Tugas
Salin tanpa perubahan bagian teks di bawah, mulai dari "Beberapa generasi muda" sampai "ekonomi yang inovatif.".

Bagian Teks
:::::

Erick Thohir, baru baru ini sempat viral dalam berbagai media massa. Erick mengungkapkan bahwa Indonesia memiliki potensi ekonomi yang luar biasa, terutama dalam sektor digital yang diperkirakan bisa mencapai Rp 4.500 triliun pada tahun 2030-an. Pendapat ini menunjukkan optimisme bahwa Indonesia akan menjadi salah satu kekuatan ekonomi digital terbesar di Asia Tenggara. Dengan proyeksi pendapatan per kapita mencapai USD 10.000 pada tahun 2029, Erick yakin bahwa Indonesia akan sejajar dengan kekuatan-kekuatan besar dunia seperti Amerika Serikat, Tiongkok, dan India pada tahun 2045. Pernyataan dari Menteri BUMN
Namun dalam konteks ini, Erick juga mencatat tantangan yang dihadapi oleh Generasi Z di Indonesia. Ia berpendapat bahwa ada perbedaan mencolok antara Generasi Z di Indonesia dan di luar negeri, di mana banyak dari mereka di negara maju sudah mandiri secara finansial. Menurut Erick, mayoritas Generasi Z di Indonesia masih bergantung pada orang tua. Pandangan ini mencerminkan realitas sebagian yang perlu ditelaah lebih dalam. Apakah pernyataan tersebut benar adanya?
Realita Kemandirian Gen Z
Data menunjukkan bahwa banyak Gen Z di Indonesia yang telah membuktikan kemandirian mereka melalui berbagai cara. Laporan We Are Social dan Hootsuite mencatat bahwa sekitar 90% Gen Z di Indonesia aktif dalam menggunakan media sosial, dan lebih dari 50% mereka telah memanfaatkan platform-platform ini untuk mencari nafkah. Mereka tidak hanya menjadi konsumen konten, tetapi juga produsen yang menghasilkan pendapatan dari pekerjaan online, seperti content creator, streamer, dan influencer.
Beberapa generasi muda telah membuktikan bahwa mereka mampu menghasilkan pendapatan yang signifikan. Contohnya, para content creator seperti Raffi Ahmad dan Atta Halilintar. Mereka bukan hanya menjadi bintang internet, tetapi juga menjalankan berbagai bisnis yang memberikan lapangan kerja bagi orang lain. Influencer Marketing Hub meluncurkan laporan bahwa influencer dengan banyak pengikut bisa menghasilkan hingga ratusan juta rupiah per bulan. Ini menunjukkan bahwa banyak Gen Z yang tidak hanya mandiri, tetapi juga bisa menjadi penggerak ekonomi yang inovatif.

:::::

Kumpulan Data
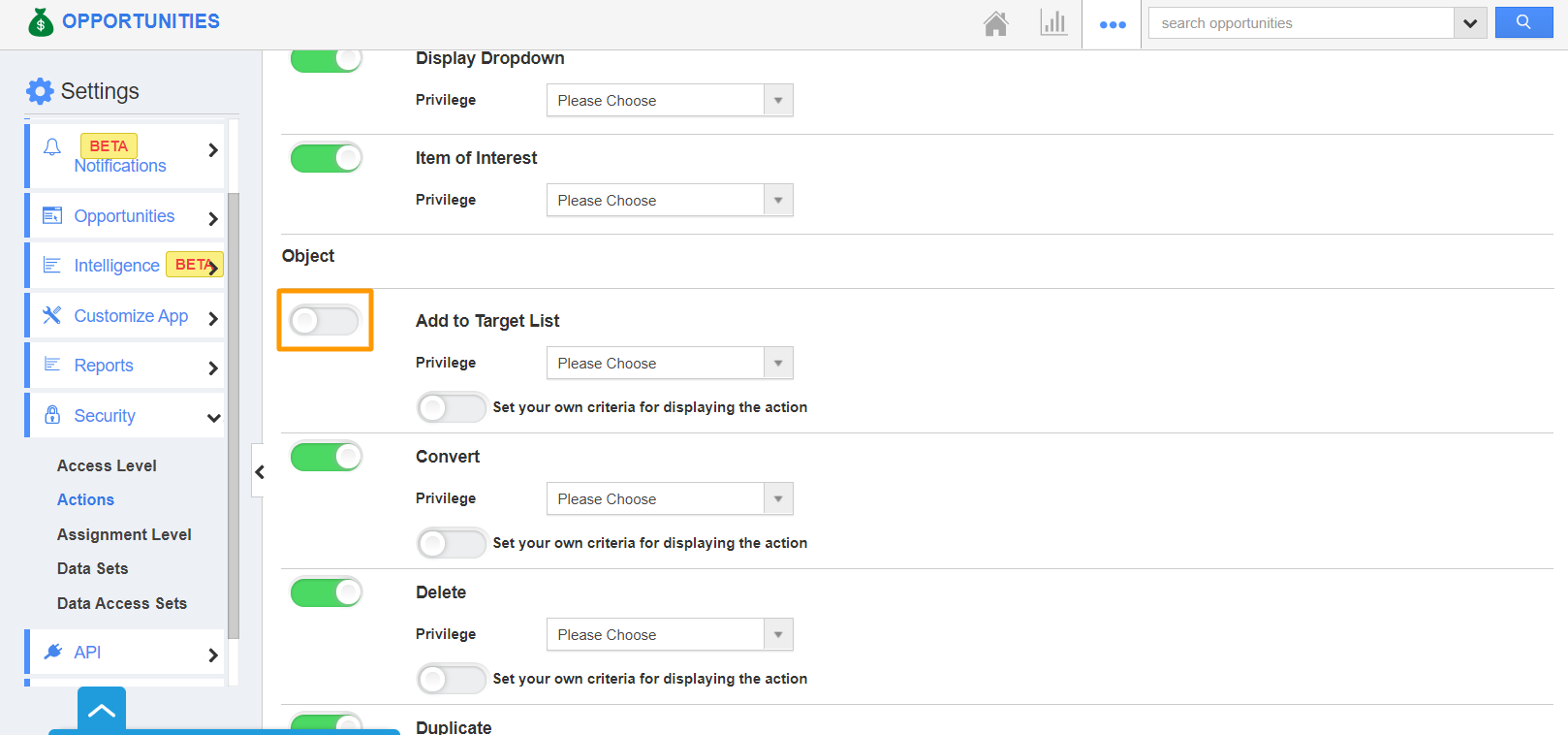Click the Data Sets link
Viewport: 1568px width, 735px height.
(x=93, y=568)
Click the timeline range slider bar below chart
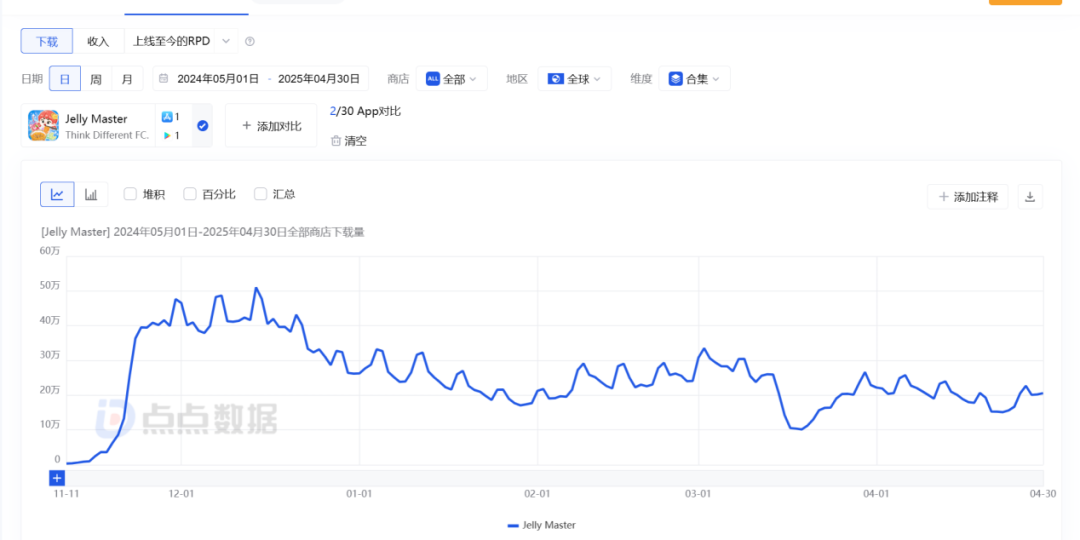The height and width of the screenshot is (540, 1080). coord(554,478)
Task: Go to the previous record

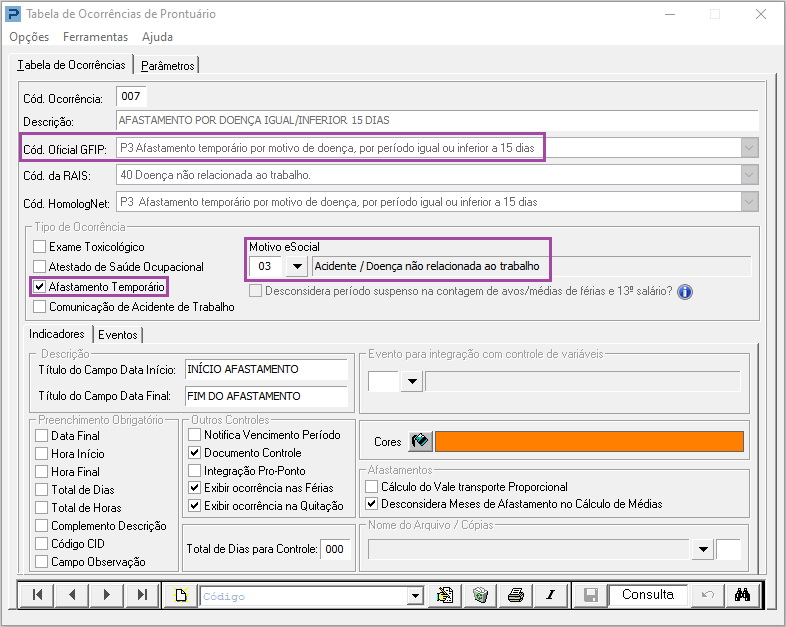Action: [x=71, y=595]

:::::

Jawaban
Beberapa generasi muda telah membuktikan bahwa mereka mampu menghasilkan pendapatan yang signifikan. Contohnya, para content creator seperti Raffi Ahmad dan Atta Halilintar. Mereka bukan hanya menjadi bintang internet, tetapi juga menjalankan berbagai bisnis yang memberikan lapangan kerja bagi orang lain. Influencer Marketing Hub meluncurkan laporan bahwa influencer dengan banyak pengikut bisa menghasilkan hingga ratusan juta rupiah per bulan. Ini menunjukkan bahwa banyak Gen Z yang tidak hanya mandiri, tetapi juga bisa menjadi penggerak ekonomi yang inovatif.